-------- RECORDS FOR THIS TASK
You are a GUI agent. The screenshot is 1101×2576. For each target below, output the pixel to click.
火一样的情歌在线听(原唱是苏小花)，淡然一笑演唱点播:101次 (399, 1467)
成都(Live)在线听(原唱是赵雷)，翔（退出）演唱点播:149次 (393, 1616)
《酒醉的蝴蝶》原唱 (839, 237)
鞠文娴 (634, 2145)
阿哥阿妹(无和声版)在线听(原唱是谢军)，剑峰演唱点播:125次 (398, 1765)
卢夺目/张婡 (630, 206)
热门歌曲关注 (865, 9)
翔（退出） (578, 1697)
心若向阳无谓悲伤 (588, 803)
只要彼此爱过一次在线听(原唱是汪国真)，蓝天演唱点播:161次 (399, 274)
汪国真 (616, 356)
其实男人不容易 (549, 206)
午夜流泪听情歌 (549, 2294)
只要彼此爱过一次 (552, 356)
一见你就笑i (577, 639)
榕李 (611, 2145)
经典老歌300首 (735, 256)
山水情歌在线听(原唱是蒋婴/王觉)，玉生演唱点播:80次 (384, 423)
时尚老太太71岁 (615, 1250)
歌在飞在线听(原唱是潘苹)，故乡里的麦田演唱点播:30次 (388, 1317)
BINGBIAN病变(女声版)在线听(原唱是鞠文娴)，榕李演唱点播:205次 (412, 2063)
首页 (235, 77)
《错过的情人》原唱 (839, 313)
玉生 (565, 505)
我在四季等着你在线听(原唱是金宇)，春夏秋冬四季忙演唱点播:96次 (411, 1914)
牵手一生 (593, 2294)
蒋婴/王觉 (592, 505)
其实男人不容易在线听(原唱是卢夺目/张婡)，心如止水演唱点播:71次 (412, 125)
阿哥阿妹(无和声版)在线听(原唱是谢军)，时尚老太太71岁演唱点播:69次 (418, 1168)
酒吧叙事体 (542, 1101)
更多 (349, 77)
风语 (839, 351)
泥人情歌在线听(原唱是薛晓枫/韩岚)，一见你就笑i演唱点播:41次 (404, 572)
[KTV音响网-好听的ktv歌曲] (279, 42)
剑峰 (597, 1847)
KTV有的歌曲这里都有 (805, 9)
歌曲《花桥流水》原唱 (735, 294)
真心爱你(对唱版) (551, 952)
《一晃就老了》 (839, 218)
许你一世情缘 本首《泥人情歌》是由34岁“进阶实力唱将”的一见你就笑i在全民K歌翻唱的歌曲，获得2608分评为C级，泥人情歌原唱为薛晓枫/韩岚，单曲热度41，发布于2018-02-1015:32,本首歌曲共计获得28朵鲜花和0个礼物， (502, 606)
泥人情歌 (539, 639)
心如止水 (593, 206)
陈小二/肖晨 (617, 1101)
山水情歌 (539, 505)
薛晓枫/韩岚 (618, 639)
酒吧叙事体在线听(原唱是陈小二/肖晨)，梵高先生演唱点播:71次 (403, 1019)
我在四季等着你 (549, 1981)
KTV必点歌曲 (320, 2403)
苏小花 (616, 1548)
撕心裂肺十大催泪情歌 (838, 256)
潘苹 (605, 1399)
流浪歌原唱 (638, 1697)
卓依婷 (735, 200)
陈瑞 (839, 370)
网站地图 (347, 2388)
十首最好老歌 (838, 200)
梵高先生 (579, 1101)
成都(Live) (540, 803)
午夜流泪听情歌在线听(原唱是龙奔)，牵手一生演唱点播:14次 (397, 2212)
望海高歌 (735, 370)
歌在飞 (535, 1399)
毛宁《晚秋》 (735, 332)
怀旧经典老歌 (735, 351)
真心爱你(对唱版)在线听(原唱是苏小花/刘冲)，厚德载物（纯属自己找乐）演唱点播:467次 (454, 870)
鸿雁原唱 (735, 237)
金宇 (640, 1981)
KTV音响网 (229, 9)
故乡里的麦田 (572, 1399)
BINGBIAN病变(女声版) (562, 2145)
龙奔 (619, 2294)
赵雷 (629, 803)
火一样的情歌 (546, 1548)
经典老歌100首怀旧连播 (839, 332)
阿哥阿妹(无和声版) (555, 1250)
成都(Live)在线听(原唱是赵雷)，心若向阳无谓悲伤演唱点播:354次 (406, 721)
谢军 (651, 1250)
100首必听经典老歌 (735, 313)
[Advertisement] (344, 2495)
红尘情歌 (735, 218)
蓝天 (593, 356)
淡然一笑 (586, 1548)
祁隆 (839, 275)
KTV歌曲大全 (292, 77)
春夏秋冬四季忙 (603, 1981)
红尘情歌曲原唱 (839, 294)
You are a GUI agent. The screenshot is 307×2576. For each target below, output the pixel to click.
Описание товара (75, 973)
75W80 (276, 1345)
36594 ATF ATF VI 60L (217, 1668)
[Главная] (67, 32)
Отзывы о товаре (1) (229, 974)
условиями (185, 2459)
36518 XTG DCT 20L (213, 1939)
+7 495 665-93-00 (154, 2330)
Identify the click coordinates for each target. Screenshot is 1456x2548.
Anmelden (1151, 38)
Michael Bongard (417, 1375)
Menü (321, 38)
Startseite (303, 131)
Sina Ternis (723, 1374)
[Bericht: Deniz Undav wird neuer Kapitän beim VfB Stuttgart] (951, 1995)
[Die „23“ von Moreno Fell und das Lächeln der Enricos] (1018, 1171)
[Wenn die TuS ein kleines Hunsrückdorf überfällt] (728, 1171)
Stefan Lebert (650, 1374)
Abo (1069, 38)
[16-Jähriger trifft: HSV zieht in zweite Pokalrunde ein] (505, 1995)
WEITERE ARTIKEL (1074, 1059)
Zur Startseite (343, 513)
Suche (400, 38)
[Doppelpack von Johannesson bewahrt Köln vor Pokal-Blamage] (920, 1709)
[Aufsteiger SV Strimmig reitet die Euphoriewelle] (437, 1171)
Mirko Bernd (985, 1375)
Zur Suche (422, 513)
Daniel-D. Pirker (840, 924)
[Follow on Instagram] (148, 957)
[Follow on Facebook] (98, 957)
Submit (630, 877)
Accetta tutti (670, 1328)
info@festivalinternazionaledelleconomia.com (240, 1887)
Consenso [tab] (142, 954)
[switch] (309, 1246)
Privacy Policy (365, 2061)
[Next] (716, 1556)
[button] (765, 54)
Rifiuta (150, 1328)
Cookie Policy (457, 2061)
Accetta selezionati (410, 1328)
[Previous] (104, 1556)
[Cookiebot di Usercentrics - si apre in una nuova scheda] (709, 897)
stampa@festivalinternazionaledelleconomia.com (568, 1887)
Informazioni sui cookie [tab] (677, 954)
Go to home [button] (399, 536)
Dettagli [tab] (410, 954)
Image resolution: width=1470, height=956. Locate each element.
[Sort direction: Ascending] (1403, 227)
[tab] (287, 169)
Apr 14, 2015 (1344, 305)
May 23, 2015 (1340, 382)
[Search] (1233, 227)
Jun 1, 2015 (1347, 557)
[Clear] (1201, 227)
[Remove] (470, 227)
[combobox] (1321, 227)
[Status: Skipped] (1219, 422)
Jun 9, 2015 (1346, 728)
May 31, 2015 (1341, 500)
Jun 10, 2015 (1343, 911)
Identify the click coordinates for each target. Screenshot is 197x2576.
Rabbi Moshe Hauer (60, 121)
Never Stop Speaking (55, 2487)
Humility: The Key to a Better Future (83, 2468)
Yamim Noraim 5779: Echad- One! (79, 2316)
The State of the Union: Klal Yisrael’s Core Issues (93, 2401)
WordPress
----------------
EXERCISE: Copy down every record, keeping each one exact.

WRITTEN ANSWER:
You are a GUI agent. The screenshot is 1101×2576. For each target below, output the pixel to click.
火一样的情歌在线听(原唱是苏小花)，淡然一笑演唱点播:101次 (399, 1467)
成都(Live)在线听(原唱是赵雷)，翔（退出）演唱点播:149次 (393, 1616)
《酒醉的蝴蝶》原唱 (839, 237)
鞠文娴 (634, 2145)
阿哥阿妹(无和声版)在线听(原唱是谢军)，剑峰演唱点播:125次 (398, 1765)
卢夺目/张婡 (630, 206)
热门歌曲关注 (865, 9)
翔（退出） (578, 1697)
心若向阳无谓悲伤 (588, 803)
只要彼此爱过一次在线听(原唱是汪国真)，蓝天演唱点播:161次 (399, 274)
汪国真 (616, 356)
其实男人不容易 (549, 206)
午夜流泪听情歌 (549, 2294)
只要彼此爱过一次 (552, 356)
一见你就笑i (577, 639)
榕李 (611, 2145)
经典老歌300首 (735, 256)
山水情歌在线听(原唱是蒋婴/王觉)，玉生演唱点播:80次 (384, 423)
时尚老太太71岁 (615, 1250)
歌在飞在线听(原唱是潘苹)，故乡里的麦田演唱点播:30次 (388, 1317)
BINGBIAN病变(女声版)在线听(原唱是鞠文娴)，榕李演唱点播:205次 (412, 2063)
首页 (235, 77)
《错过的情人》原唱 (839, 313)
玉生 (565, 505)
我在四季等着你在线听(原唱是金宇)，春夏秋冬四季忙演唱点播:96次 (411, 1914)
牵手一生 (593, 2294)
蒋婴/王觉 (592, 505)
其实男人不容易在线听(原唱是卢夺目/张婡)，心如止水演唱点播:71次 (412, 125)
阿哥阿妹(无和声版)在线听(原唱是谢军)，时尚老太太71岁演唱点播:69次 (418, 1168)
酒吧叙事体 (542, 1101)
更多 (349, 77)
风语 (839, 351)
泥人情歌在线听(原唱是薛晓枫/韩岚)，一见你就笑i演唱点播:41次 (404, 572)
[KTV音响网-好听的ktv歌曲] (279, 42)
剑峰 (597, 1847)
KTV有的歌曲这里都有 (805, 9)
歌曲《花桥流水》原唱 (735, 294)
真心爱你(对唱版) (551, 952)
《一晃就老了》 (839, 218)
许你一世情缘 本首《泥人情歌》是由34岁“进阶实力唱将”的一见你就笑i在全民K歌翻唱的歌曲，获得2608分评为C级，泥人情歌原唱为薛晓枫/韩岚，单曲热度41，发布于2018-02-1015:32,本首歌曲共计获得28朵鲜花和0个礼物， (502, 606)
泥人情歌 (539, 639)
心如止水 (593, 206)
陈小二/肖晨 (617, 1101)
山水情歌 (539, 505)
薛晓枫/韩岚 (618, 639)
酒吧叙事体在线听(原唱是陈小二/肖晨)，梵高先生演唱点播:71次 (403, 1019)
我在四季等着你 (549, 1981)
KTV必点歌曲 (320, 2403)
苏小花 (616, 1548)
撕心裂肺十大催泪情歌 (838, 256)
潘苹 (605, 1399)
流浪歌原唱 (638, 1697)
卓依婷 (735, 200)
陈瑞 (839, 370)
网站地图 (347, 2388)
十首最好老歌 (838, 200)
梵高先生 (579, 1101)
成都(Live) (540, 803)
午夜流泪听情歌在线听(原唱是龙奔)，牵手一生演唱点播:14次 (397, 2212)
望海高歌 (735, 370)
歌在飞 (535, 1399)
毛宁《晚秋》 (735, 332)
怀旧经典老歌 (735, 351)
真心爱你(对唱版)在线听(原唱是苏小花/刘冲)，厚德载物（纯属自己找乐）演唱点播:467次 (454, 870)
鸿雁原唱 (735, 237)
金宇 (640, 1981)
KTV音响网 (229, 9)
故乡里的麦田 (572, 1399)
BINGBIAN病变(女声版) (562, 2145)
龙奔 (619, 2294)
赵雷 (629, 803)
火一样的情歌 (546, 1548)
经典老歌100首怀旧连播 (839, 332)
阿哥阿妹(无和声版) (555, 1250)
成都(Live)在线听(原唱是赵雷)，心若向阳无谓悲伤演唱点播:354次 (406, 721)
谢军 (651, 1250)
100首必听经典老歌 (735, 313)
[Advertisement] (344, 2495)
红尘情歌 (735, 218)
蓝天 (593, 356)
淡然一笑 (586, 1548)
祁隆 (839, 275)
KTV歌曲大全 (292, 77)
春夏秋冬四季忙 (603, 1981)
红尘情歌曲原唱 (839, 294)
You are a GUI agent. The screenshot is 307×2576. For each target below, output the pixel to click.
Описание товара (75, 973)
75W80 (276, 1345)
36594 ATF ATF VI 60L (217, 1668)
[Главная] (67, 32)
Отзывы о товаре (1) (229, 974)
условиями (185, 2459)
36518 XTG DCT 20L (213, 1939)
+7 495 665-93-00 (154, 2330)
Identify the click coordinates for each target. Screenshot is 1456x2548.
Anmelden (1151, 38)
Michael Bongard (417, 1375)
Menü (321, 38)
Startseite (303, 131)
Sina Ternis (723, 1374)
[Bericht: Deniz Undav wird neuer Kapitän beim VfB Stuttgart] (951, 1995)
[Die „23“ von Moreno Fell und das Lächeln der Enricos] (1018, 1171)
[Wenn die TuS ein kleines Hunsrückdorf überfällt] (728, 1171)
Stefan Lebert (650, 1374)
Abo (1069, 38)
[16-Jähriger trifft: HSV zieht in zweite Pokalrunde ein] (505, 1995)
WEITERE ARTIKEL (1074, 1059)
Zur Startseite (343, 513)
Suche (400, 38)
[Doppelpack von Johannesson bewahrt Köln vor Pokal-Blamage] (920, 1709)
[Aufsteiger SV Strimmig reitet die Euphoriewelle] (437, 1171)
Mirko Bernd (985, 1375)
Zur Suche (422, 513)
Daniel-D. Pirker (840, 924)
[Follow on Instagram] (148, 957)
[Follow on Facebook] (98, 957)
Submit (630, 877)
Accetta tutti (670, 1328)
info@festivalinternazionaledelleconomia.com (240, 1887)
Consenso [tab] (142, 954)
[switch] (309, 1246)
Privacy Policy (365, 2061)
[Next] (716, 1556)
[button] (765, 54)
Rifiuta (150, 1328)
Cookie Policy (457, 2061)
Accetta selezionati (410, 1328)
[Previous] (104, 1556)
[Cookiebot di Usercentrics - si apre in una nuova scheda] (709, 897)
stampa@festivalinternazionaledelleconomia.com (568, 1887)
Informazioni sui cookie [tab] (677, 954)
Go to home [button] (399, 536)
Dettagli [tab] (410, 954)
Image resolution: width=1470, height=956. Locate each element.
[Sort direction: Ascending] (1403, 227)
[tab] (287, 169)
Apr 14, 2015 (1344, 305)
May 23, 2015 (1340, 382)
[Search] (1233, 227)
Jun 1, 2015 (1347, 557)
[Clear] (1201, 227)
[Remove] (470, 227)
[combobox] (1321, 227)
[Status: Skipped] (1219, 422)
Jun 9, 2015 (1346, 728)
May 31, 2015 (1341, 500)
Jun 10, 2015 (1343, 911)
Identify the click coordinates for each target. Screenshot is 197x2576.
Rabbi Moshe Hauer (60, 121)
Never Stop Speaking (55, 2487)
Humility: The Key to a Better Future (83, 2468)
Yamim Noraim 5779: Echad- One! (79, 2316)
The State of the Union: Klal Yisrael’s Core Issues (93, 2401)
WordPress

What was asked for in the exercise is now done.